The 2019-2021 budget, which will be finalized June 25, will need to include more than $17 million in cuts due to a steep increase in pension costs and flatlining sales tax and parking revenues.
Starting next fiscal year, the city will begin making payments on the $448 million it owes the state pension fund, which fell into crisis after the recession and years of mismanagement and is asking cities across California to make up its shortfall. That pension liability will continue to drain the city’s coffers for the next 13 years.
Over the same period of time, officials predict sales tax, which makes up about a fifth of the city’s general fund revenues, will plateau as more people shop online rather than in Santa Monica’s brick-and-mortar stores. Fewer people are also using public parking structures, preferring to use the Expo Line or ridesharing apps to get downtown.
“There’s no other city in California with the breadth and quality of services Santa Monica provides ... but if we want to keep the quality, we’re going to have to make some fairly significant efficiencies over the next several years,” Cole said.
Cole proposed cost reductions across all city departments to compensate for the rising costs and weak growth in revenues, but the city will still be about $20 million in the red by 2028.
Many of the proposed cuts, such as leaving vacant positions unfilled and reducing administrative costs, would not have much impact on the wider population. Some of the proposals, however, prompted protests from dozens of residents Tuesday night.

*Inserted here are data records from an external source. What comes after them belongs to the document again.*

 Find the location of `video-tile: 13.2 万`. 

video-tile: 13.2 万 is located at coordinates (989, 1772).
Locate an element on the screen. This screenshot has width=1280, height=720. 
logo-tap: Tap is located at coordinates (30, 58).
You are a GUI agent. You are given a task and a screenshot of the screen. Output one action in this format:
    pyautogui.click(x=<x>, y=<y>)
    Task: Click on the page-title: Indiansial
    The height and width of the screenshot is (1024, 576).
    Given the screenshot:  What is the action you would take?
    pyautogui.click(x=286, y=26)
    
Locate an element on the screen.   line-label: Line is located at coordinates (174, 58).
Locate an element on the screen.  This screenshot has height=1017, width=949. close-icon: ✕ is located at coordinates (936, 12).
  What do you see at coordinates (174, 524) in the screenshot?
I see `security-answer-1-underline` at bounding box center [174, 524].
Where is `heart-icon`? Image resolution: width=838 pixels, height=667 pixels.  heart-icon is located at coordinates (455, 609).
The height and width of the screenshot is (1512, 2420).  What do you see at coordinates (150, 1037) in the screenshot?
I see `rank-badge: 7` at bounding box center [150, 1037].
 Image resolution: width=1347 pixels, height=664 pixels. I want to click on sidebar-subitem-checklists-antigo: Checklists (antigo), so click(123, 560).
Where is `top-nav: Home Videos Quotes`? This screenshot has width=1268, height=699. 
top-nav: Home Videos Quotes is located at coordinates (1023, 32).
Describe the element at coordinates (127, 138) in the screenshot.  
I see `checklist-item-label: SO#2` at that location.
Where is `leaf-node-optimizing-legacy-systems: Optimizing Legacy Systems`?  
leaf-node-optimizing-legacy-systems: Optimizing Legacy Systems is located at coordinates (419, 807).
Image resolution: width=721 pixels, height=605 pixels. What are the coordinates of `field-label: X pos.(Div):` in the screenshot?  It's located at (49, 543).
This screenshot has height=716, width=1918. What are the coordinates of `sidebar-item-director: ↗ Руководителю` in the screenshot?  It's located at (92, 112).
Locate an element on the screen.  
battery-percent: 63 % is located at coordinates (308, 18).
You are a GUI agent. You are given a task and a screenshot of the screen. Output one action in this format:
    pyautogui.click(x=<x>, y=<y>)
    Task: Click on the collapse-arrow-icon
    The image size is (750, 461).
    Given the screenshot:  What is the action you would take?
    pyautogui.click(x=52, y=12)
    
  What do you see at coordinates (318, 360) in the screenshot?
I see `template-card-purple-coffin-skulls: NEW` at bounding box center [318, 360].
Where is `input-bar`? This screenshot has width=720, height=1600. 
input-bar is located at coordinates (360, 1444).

Many opposed shuttering the Santa Monica Swim Center for six weeks each winter. A smaller group did not support ending Saturday activities at the Police Activities League (PAL) and Virginia Avenue Park (VAP) and eliminating some before- and after-school programs.
“Closing the pool for that long really impacts the community,” said Jennifer Barkan, president of Team Santa Monica, the city’s swim club since 1955.
The pool previously closed anywhere from two to 11 weeks, depending on how long it took to perform maintenance. Mayor Gleam Davis said she thinks it should continue to follow that model rather than closing for a standard six weeks.
Davis also said she thinks the CREST, PAL and VAP programs could be eliminated with minimal impact to the city’s children. Only 50 children regularly attended the programs, said Karen Ginsberg, community and cultural services director. The city would transition them to other nearby programs and subsidize any increased costs of attendance for low-income families.
“It does seem that there is somewhere to go for all the kids in these very underutilized programs,” McKeown said.
The council also debated ending the city’s $80,000 annual contract with KCRW to broadcast council meetings on public radio and halting enforcement of the city’s leafblower ban so it could enforce the new sidewalk vending law without hiring new code enforcement officers.
Councilmembers McKeown, Terry O’Day and Sue Himmelrich said they wanted the contract with KCRW to continue because it reaches a lot of listeners for the money, despite the fact that the city effectively pays $2,000 an hour to broadcast on the radio station and listenership is 80% of its normal levels when council meetings are on the air, according to KCRW.
McKeown said he wants to keep enforcing the city’s leafblower ban and dedicating code enforcement officers to handle weekend noise complaints. Cole said city staff would return to the council with a more in-depth plan to allocate code enforcement resources.
Cole will also appoint six community members and five city staffers to a budget task force that will recommend at least $1.5 million in additional cuts for the 2020-2021 fiscal year and $2.5 million in long-term changes for fiscal years 2021-2025.
Staff will return to the council June 25 to present the budget for adoption.